- [Estratto del documento]:
+++++

L’accento dovrebbe essere posto con intensità particolare proprio sull’ominizzazione, poiché la profondità del mutamento dei processi biologici e il loro intersecarsi con l’intero complesso delle innovazioni scientifiche e tecnologiche sembrano indicare una direzione che porterebbe a una diversificazione della specie umana, fino alla creazione di nuove specie. Nei processi di umanizzazione, al contrario, si colgono significativi segni di un movimento verso l’unificazione, di cui è testimonianza proprio il diffondersi di norme giuridiche comuni nei settori in cui l’umano è messo più visibilmente alla prova dalla tecnoscienza. Un radicale rovesciamento di prospettiva, dunque, che è stato anche descritto riferendosi alla speranza che l’umanità riuscirà a sostituire «la casualità del processo evolutivo con una auto-diretta re-ingegnarizzazione della natura umana». Processi che, comunque, ci portano fuori dalla logica dell’evoluzione darwiniana.
6. Possiamo fermarci alla contemplazione di questo orizzonte, che può apparirci smisurato? O dobbiamo guardare oltre, tornando a quell’uso umano degli esseri umani citato all’inizio? Su chi incombe la responsabilità di quest’uso umano? Infatti, anche se si accettasse la tesi una tecnologia tendenzialmente incontrollabile perché produttrice autonoma di fini sempre nuovi, non si potrebbe trascurare un’analisi delle forze concretamente all’opera, che orientano la ricerca, la sostengono e la finanziano, dando ai complicati tragitti tra umano e postumano la funzione di trasformare profondamente gli stessi rapporti sociali.
La diffusione della robotica, come già è avvenuto con l’elettronica, porta a una concentrazione del potere nelle mani di soggetti che ne controllano la dimensione tecnica. Con la sua esasperata enfasi sull’indefinita e libera espansione del potere individuale il progetto transumanista finisce con l’incarnare la logica di una competitività senza confini, di cui ciascuno è chiamato a essere protagonista. Se soccombe, è solo perché non è stato capace di cogliere le opportunità offerte dalla tecnoscienza. La nuova rivoluzione svela così un’anima antica e mostra inquietanti continuità con la logica di un incontrollato mercato concorrenziale.
L’umano, e la sua custodia, si rivelano allora non come una resistenza al nuovo, un timore del cambiamento o come una sottovalutazione dei suoi benefici. Si presentano come consapevolezza critica di una transizione che non può essere separata da princìpi nei quali l’umano continua a riconoscersi, aprendosi tuttavia a un mondo più largo e in continua trasformazione. Non è impresa da poco, né di pochi. Non basta evocare, per i rischi del futuro, la vicenda della bomba atomica, sperando che il tabù che l’ha accompagnata possa essere trasferito nei nuovi territori. L’impegno necessario esige un mutamento culturale, un’attenzione civile diffusa, una coerente azione pubblica. Parlare di una politica dell’umano, allora, è esattamente l’opposto delle pratiche correnti che vogliono appropriarsi d’ogni aspetto del vivente.

+++++

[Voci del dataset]
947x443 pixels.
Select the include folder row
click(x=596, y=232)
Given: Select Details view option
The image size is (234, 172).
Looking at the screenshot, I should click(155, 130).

+++++

- [Consegna]: Modifica il brano dell'estratto sul transumanismo da «La diffusione della» fino a «incontrollato mercato concorrenziale.» compreso, sostituendo «elettronica» con «informatica».

- [Risposta attesa]:
La diffusione della robotica, come già è avvenuto con l’informatica, porta a una concentrazione del potere nelle mani di soggetti che ne controllano la dimensione tecnica. Con la sua esasperata enfasi sull’indefinita e libera espansione del potere individuale il progetto transumanista finisce con l’incarnare la logica di una competitività senza confini, di cui ciascuno è chiamato a essere protagonista. Se soccombe, è solo perché non è stato capace di cogliere le opportunità offerte dalla tecnoscienza. La nuova rivoluzione svela così un’anima antica e mostra inquietanti continuità con la logica di un incontrollato mercato concorrenziale.